This article is from the Australian Property Journal archive
BRISBANE and Adelaide continued to lead house price increases in January, but the slowing rate of growth across the country suggests the peak of the market will arrive this year.
CoreLogic’s latest data shows a national gain of 1.1% to open 2022, led by Brisbane (2.3%) and Adelaide (2.2%), while the major markets showed only modest growth of 0.6% in Sydney and 0.2% in Melbourne, where the median house value passed $1 million for the first time.
Canberra lifted 1.7% and Hobart 1.2%, with smaller gains were seen in Perth and Darwin.
While the national monthly movement was just above the increase seen in December, and the annual increase of 22.4% is the highest rate seen since June 1989 – all capital cities except for Perth and Darwin are at record levels – the quarterly change continued to soften.
Brisbane, benefiting from interstate migration, led quarterly growth at 8.3%, with Adelaide next at 7.4%. Both are seeing low listings and less affordability constraints.
CoreLogic’s research director, Tim Lawless, said housing stock is thinly traded during January and it would be important to monitor the trend as transactional activity picks up.
“As the volume of home sales moves out of seasonal lows, we should get a firmer reading on how 2022 is shaping up,” he said.
“The early indication is that housing markets are starting 2022 with a similar trend to what we saw through late last year. Values are still broadly rising, but nowhere near as fast as they were in early 2021.”
Sydney and Melbourne’s slowdown can be partially explained by a larger deposit hurdle caused by higher housing prices alongside low income growth, along with higher stock levels and weaker demographic trends.
SQM Research data showed property listings fell by 8% in January to 200,865, 24.2% lower than one year earlier, while new listings fell 27.6%. Melbourne (down 11.5%) and Canberra (12.8%) saw the biggest falls over the month. Melbourne has the most listings in the country with 30,770, followed by Sydney (23,136), Perth (21,004) and Brisbane (16,057).
Brisbane (down 37.6%), Adelaide (34.2%) and Canberra (33.0%) saw the greatest falls in listings over one year.

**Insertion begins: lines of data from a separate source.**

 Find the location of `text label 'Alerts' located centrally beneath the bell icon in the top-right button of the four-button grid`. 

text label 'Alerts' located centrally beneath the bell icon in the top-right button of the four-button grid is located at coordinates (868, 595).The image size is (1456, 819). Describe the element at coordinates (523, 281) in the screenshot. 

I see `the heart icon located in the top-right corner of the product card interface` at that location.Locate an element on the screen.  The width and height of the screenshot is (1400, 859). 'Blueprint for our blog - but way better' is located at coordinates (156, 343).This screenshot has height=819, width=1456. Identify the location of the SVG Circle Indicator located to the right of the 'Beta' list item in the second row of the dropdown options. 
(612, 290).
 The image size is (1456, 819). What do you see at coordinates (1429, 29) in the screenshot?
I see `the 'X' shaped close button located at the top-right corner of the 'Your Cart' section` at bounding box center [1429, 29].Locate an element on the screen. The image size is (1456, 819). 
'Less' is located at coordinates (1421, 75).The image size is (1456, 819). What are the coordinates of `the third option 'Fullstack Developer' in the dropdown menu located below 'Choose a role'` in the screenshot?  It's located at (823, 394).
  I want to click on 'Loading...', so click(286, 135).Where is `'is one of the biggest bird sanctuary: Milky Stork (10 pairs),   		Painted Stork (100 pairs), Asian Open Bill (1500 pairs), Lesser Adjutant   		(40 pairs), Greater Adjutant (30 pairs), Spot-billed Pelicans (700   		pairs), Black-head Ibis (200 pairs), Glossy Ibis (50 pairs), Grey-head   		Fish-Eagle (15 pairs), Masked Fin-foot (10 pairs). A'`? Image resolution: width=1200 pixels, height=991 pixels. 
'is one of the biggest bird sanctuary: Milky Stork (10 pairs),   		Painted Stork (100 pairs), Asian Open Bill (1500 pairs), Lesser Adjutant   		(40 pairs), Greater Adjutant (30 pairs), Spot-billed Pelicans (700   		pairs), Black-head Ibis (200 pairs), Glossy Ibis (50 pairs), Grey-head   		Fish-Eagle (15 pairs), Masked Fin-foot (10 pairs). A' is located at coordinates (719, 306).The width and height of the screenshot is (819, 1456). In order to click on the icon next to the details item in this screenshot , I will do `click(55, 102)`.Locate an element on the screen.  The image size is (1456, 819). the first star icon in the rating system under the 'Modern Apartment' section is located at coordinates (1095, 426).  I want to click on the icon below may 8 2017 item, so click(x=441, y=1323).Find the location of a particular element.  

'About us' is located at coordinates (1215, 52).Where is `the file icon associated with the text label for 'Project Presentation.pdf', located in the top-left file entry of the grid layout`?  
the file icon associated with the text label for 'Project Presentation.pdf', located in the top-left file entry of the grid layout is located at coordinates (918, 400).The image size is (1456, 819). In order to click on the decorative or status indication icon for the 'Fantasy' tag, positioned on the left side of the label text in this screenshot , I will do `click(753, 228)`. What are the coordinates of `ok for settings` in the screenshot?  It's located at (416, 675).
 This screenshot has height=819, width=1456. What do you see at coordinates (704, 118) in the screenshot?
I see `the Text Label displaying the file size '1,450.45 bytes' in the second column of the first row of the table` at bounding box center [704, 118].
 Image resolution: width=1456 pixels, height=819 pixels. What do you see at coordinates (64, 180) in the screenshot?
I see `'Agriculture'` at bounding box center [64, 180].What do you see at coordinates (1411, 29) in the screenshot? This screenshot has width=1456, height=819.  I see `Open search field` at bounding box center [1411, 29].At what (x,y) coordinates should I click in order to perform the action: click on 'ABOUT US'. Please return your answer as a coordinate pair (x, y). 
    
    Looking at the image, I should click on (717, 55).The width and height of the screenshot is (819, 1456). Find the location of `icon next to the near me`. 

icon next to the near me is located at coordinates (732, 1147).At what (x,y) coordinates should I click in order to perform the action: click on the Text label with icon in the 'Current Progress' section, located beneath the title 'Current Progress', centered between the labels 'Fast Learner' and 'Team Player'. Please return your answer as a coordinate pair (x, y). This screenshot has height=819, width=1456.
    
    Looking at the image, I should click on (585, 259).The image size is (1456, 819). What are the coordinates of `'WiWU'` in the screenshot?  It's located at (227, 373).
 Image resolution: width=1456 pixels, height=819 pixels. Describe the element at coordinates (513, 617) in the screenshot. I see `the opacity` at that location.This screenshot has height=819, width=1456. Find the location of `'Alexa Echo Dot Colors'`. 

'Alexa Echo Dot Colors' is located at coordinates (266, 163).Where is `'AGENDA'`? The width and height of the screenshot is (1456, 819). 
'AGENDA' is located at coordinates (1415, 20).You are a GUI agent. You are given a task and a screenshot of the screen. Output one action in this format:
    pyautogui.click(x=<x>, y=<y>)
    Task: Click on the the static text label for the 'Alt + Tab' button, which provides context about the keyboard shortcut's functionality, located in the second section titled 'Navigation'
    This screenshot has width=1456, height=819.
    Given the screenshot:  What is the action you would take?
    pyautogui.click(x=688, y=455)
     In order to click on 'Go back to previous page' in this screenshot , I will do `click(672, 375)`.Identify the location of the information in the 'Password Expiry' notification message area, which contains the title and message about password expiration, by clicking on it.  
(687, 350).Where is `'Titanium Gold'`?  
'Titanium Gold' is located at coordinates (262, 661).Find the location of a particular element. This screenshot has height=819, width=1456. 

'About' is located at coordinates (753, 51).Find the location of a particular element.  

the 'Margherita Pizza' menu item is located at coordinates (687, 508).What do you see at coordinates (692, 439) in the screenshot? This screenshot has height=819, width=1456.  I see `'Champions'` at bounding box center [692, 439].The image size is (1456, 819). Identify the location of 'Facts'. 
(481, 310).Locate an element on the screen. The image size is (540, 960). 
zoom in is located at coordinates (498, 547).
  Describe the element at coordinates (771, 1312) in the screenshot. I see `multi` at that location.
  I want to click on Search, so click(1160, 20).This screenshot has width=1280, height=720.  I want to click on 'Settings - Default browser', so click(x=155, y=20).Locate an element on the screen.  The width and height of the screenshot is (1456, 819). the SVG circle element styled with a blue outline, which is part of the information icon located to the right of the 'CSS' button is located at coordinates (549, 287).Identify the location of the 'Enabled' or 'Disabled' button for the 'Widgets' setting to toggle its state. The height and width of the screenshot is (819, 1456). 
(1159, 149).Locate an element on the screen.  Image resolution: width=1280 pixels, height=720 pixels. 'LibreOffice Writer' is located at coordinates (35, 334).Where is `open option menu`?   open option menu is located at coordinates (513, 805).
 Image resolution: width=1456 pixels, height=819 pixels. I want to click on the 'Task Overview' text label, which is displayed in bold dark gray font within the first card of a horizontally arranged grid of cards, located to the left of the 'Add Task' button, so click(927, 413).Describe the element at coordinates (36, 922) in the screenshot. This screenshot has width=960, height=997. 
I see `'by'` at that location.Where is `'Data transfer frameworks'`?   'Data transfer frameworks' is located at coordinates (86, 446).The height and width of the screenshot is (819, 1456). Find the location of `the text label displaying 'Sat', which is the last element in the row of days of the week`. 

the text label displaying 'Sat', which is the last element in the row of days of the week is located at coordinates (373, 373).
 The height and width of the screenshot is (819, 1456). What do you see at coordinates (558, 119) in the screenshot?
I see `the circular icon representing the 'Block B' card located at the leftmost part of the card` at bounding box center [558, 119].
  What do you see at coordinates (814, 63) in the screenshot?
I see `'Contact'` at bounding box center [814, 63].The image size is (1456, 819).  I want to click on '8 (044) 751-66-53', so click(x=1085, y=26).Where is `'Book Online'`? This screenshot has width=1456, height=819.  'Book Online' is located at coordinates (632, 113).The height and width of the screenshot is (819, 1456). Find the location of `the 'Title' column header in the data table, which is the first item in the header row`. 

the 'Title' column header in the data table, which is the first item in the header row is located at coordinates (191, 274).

Regional markets again outpaced the capitals for monthly growth, up 1.8% compared to 0.8%, reflecting the higher demand for regional property through the pandemic coronavirus on the back of the working from home phenomenon. As with the capital cities, regional Queensland and South Australia are leading price growth.
House prices to peak this year
AMP Capital has revised its house price growth forecast downwards from 5% to 3% over this year, with peak prices expected in September quarter before a five to 10% decline in 2023.
“This is likely to mask a continuing wide divergence though: Melbourne and Sydney prices look likely to peak by mid-year; but laggard cities like Brisbane and Adelaide and possibly Perth and Darwin which are less constrained by poor affordability are likely to be relatively stronger this year,” Shane Oliver, AMP Capital’s chief economist said.
He said the softening reflected the combination of poor affordability, rising mortgage rates with fixed rates already well up from their lows, higher interest rate serviceability buffers and the possibility of further macro-prudential controls to slow borrowing; rising supply in Sydney and Melbourne as vendors seek to take advantage of high prices and solid construction after two years of zero immigration; and a rotation in consumer spending back towards services that may reduce housing demand.
Oliver said the Reserve Bank of Australia is likely to start hiking rates by August but possibly as early as June. It held rates at the record-low 0.1% at its first meeting of the year yesterday.
According to Finder’s RBA Cash Rate Survey of experts and economists, Brisbane is expected to have the biggest house price gains in 2022 with 5%, followed by Canberra and Hobart with 4% each. Sydney, Melbourne, Adelaide and Darwin are all tipped to see 3%, and Perth 2%.
The REIWA is much more bullish about the Perth market, forecasting 10% price growth in 2022. REIWA president Damian Collins said median selling times are still exceptionally low at 15 days, and have been for some time now.
“We’d normally expect this figure to be up around 30 to 40 days, so the fact it continues to hover around the two-week mark is a testament to how tight competition for properties is in Perth.”
In the apartments market, Sydney, Melbourne and Perth will all see 2% growth and all other capitals 3%, according to the Finder survey.